The words are from  the UK National Campaign for the Arts in its Arts Index which it has now made available after a period where only its members could view.

Few people in Scotland will have had sight of the full report before now, as the National Campaign is largely associated with Westminster and England for most of us in Scotland, what with culture being a devolved responsibility and the  Scottish Culture Counts campaign delighted that the Scottish Government has listened to its requests and responded with a new national indicator for Scotland, to increase cultural engagement.

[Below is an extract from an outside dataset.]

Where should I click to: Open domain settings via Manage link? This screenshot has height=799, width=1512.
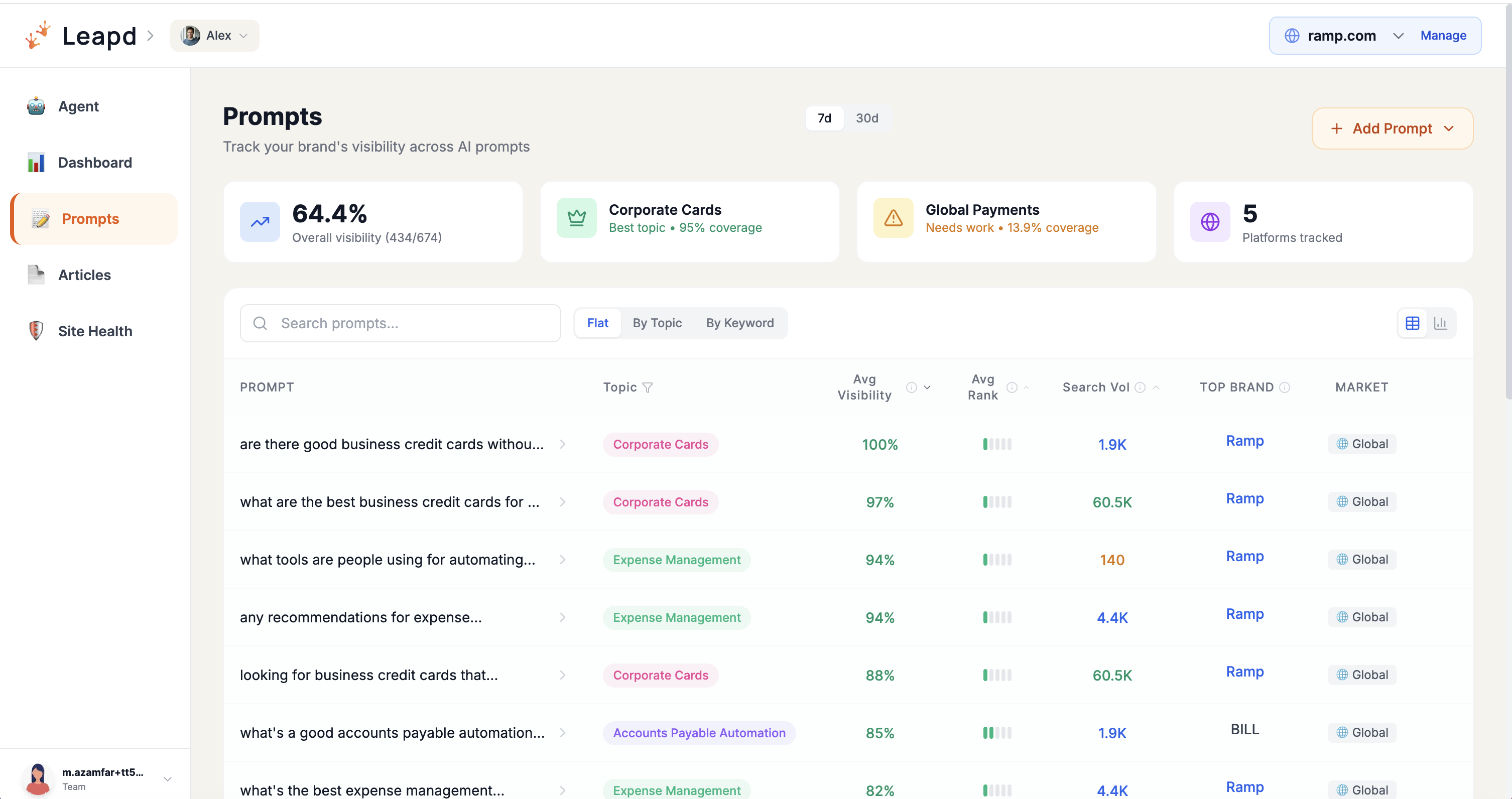click(x=1443, y=35)
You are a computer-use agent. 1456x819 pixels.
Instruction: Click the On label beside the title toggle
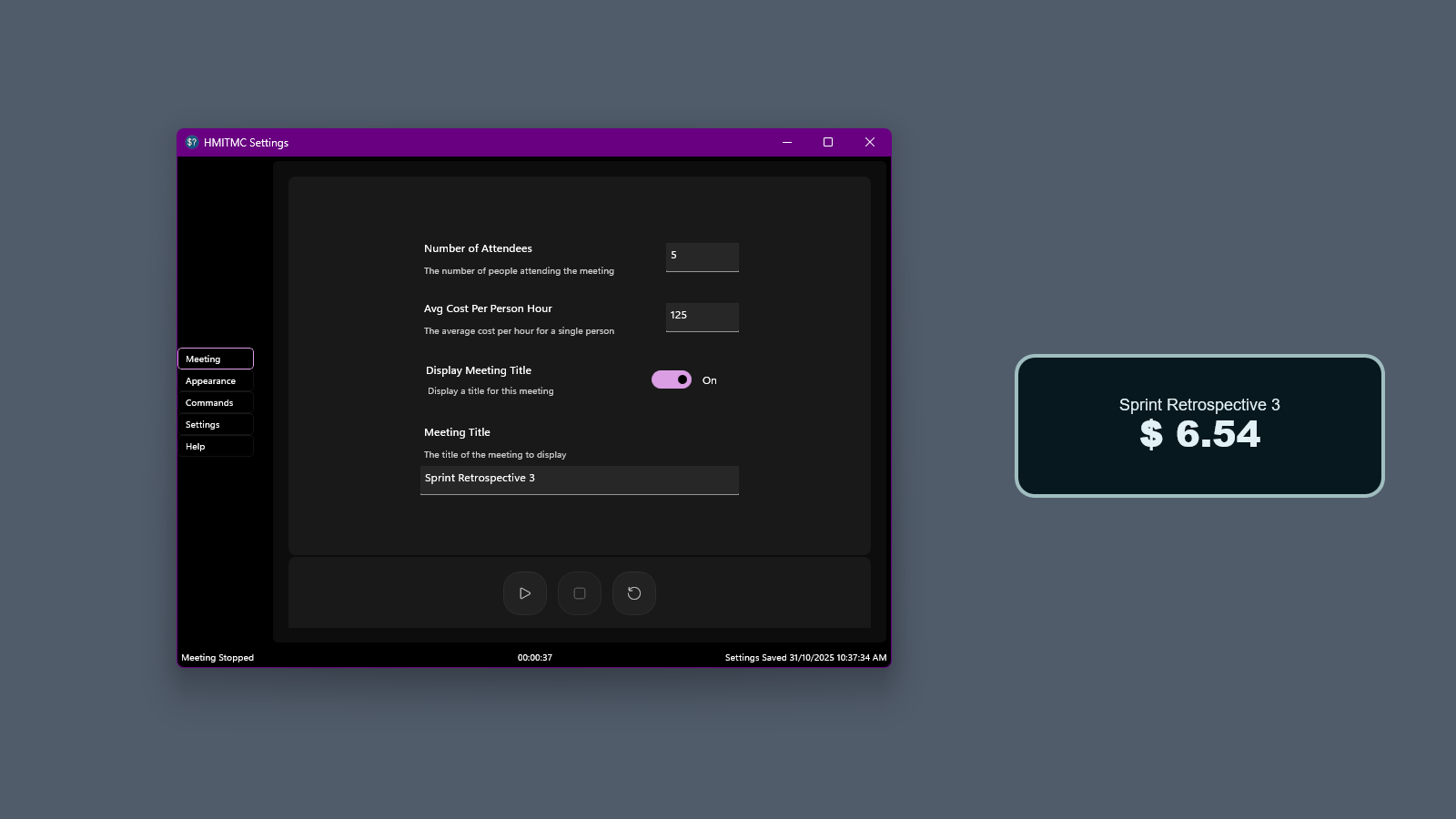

And so it is with dismay that we see that the first digest by Sam West as NCA shares its intelligence with the rest of us, headlines just how poorly Scotland is performing in comparison with England. Or was.  Although the Index speaks in the present tense, it covers the three years ending in March 2010, before the austerity budgets and cuts in English arts funding and a time when Arts Council England was propping up the sector with major lottery investment.  The same period in Scotland saw the hiatus in arts funding associated with the last days of the Scottish Arts Council and Scottish Screen and with no arts lottery funding. And ,as the report states, some of the variances relate to the different ways that different nations describe allocation in funding.

The UK Arts Index uses twenty consistent numerical indicators including subsidy, earned income, financial reserves and attendances against a base index for the UK and against which annual, national and regional variances can be measured. It is a good resource and to be welcomed although of course it can’t, and doesn’t claim to, be the only set of measures by which we value the arts.. This version is playing catch up with its three year review with a promise now to produce annual figures. The 2010/11 figures are bound to look different, after the major ACE cuts in England and taking into account the new confidence in Scotland. Lets hope that colleagues in London can’t cry that the vitality of Scotland’s arts are deteriorating again.